Saturday, April 18, 2009

It's just You and me here now

There is something so amazing about singing in a room of people, hearing all their voices, and yet being completely alone with God. Tonight, at the last oppertunity to worship together as a Simpson community, I was somewhat disappointed with how few people showed up. When we started to pray and worship, I remembered how intimate a small group worshiping together can be. Seeing the heart of next year's worship team makes me really excited for next year, and at the same time so heartbroken that this year is already at a close. This year as been full of struggle, pain, growth, confusion, trust, joy, and peace. It certainly has been a journey. Now I am about to leave the place I now consider my home, and leave those I consider my family; and return to where I come from.
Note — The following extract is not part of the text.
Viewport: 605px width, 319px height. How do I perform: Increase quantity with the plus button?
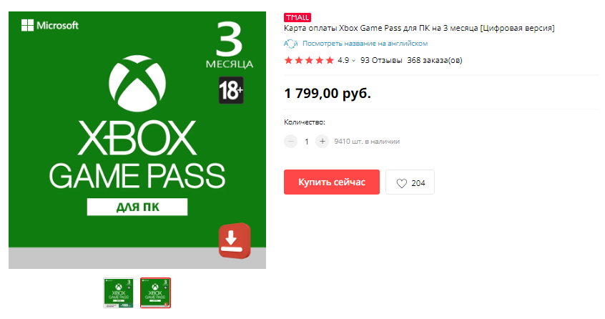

I'm not going to lie, I'm scared. Summer is always such a hard time for me, because I don't have the same type of Christian community there as I do at Simpson. Tonight while we were singing, we sang "It's just You and me here now, it's only You and me here now." As that was sang over and over, I stopped singing to listen. I felt God telling me that. It's just me and you. That's all you need. I will be with you this summer. There is nothing to worry about, because I will be there with you, and I will provide what you need. I know now I can face this summer, and I will make it a time of growth and renewal before I come back to Simpson. I am so excited about stepping up and becoming a prayer leader and getting more involved at the Stirring. For now, I will focus on whatever plans God has for me this summer, and remain in his joy.